◆ What you will do: Reproduce the entries word for word but drop every picture.

◆ Supplied material:
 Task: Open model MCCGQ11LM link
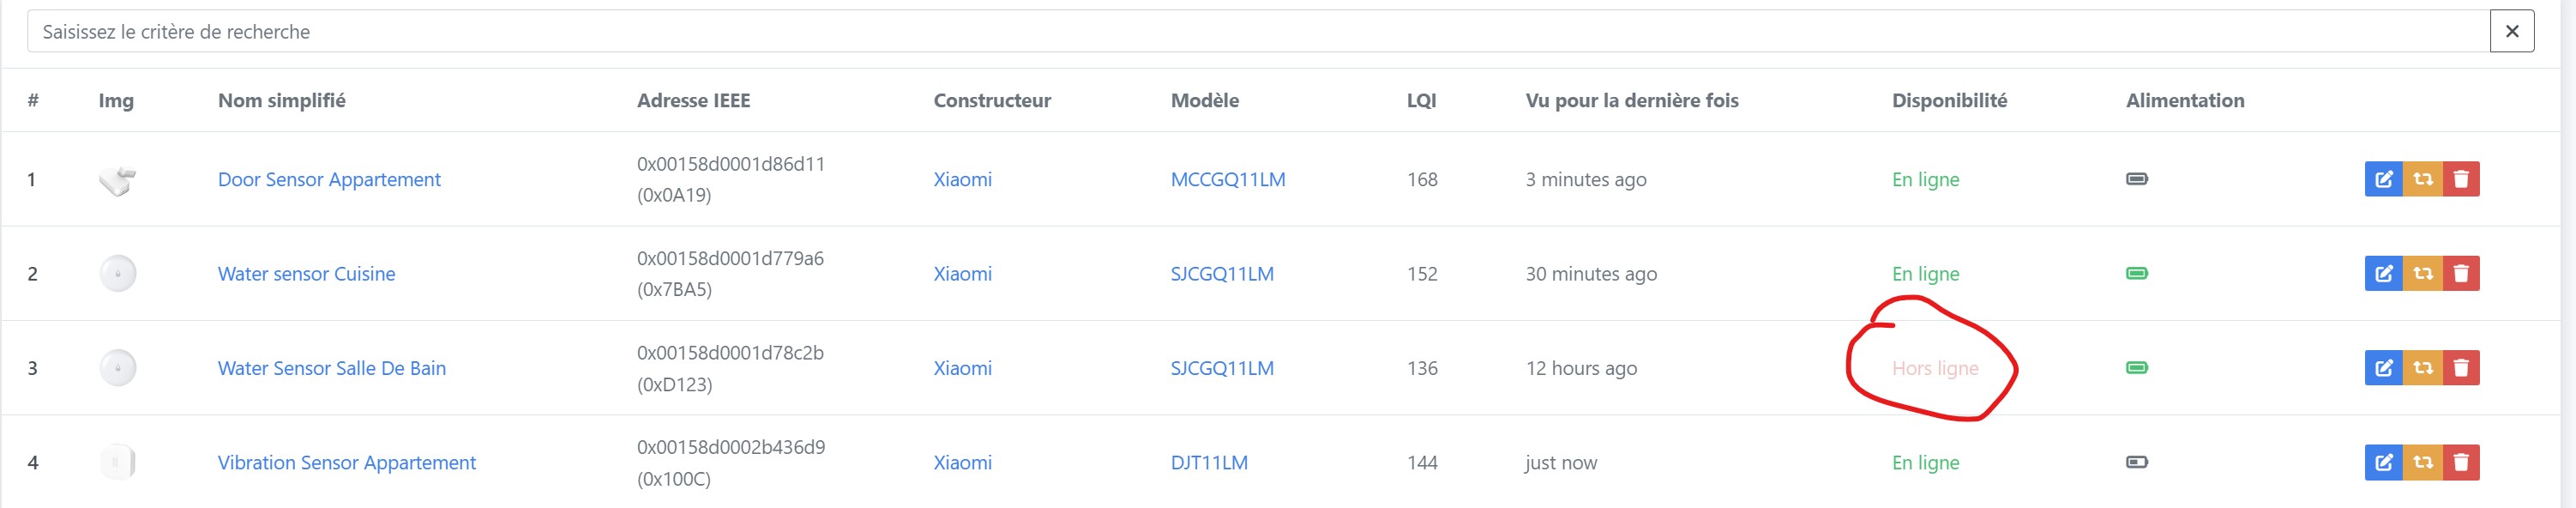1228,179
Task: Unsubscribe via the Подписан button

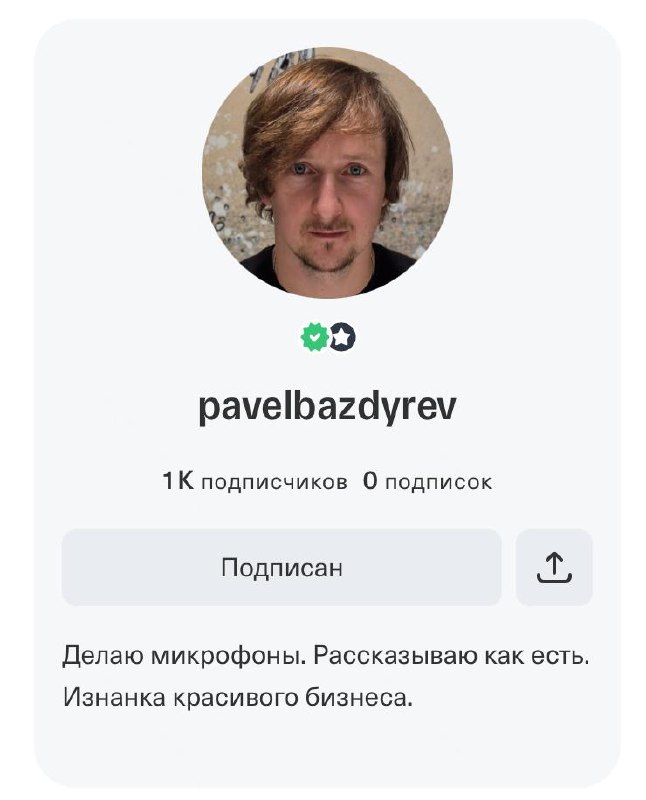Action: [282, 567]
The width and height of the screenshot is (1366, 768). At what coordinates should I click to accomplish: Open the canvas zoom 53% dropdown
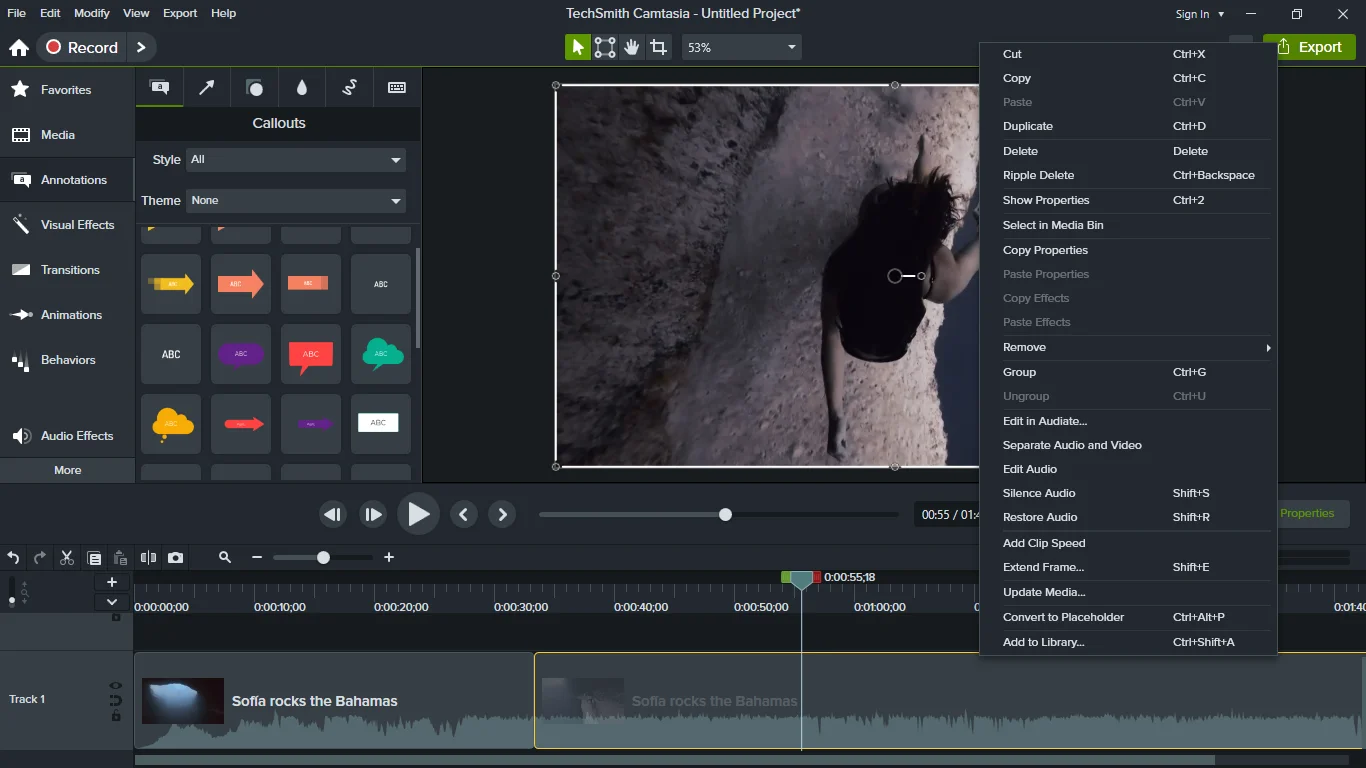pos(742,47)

◆ Result for this task:
 Task: Open model MCCGQ11LM link
1228,179
Task: Unsubscribe via the Подписан button

Action: [282, 567]
The width and height of the screenshot is (1366, 768). At what coordinates should I click to accomplish: Open the canvas zoom 53% dropdown
pos(742,47)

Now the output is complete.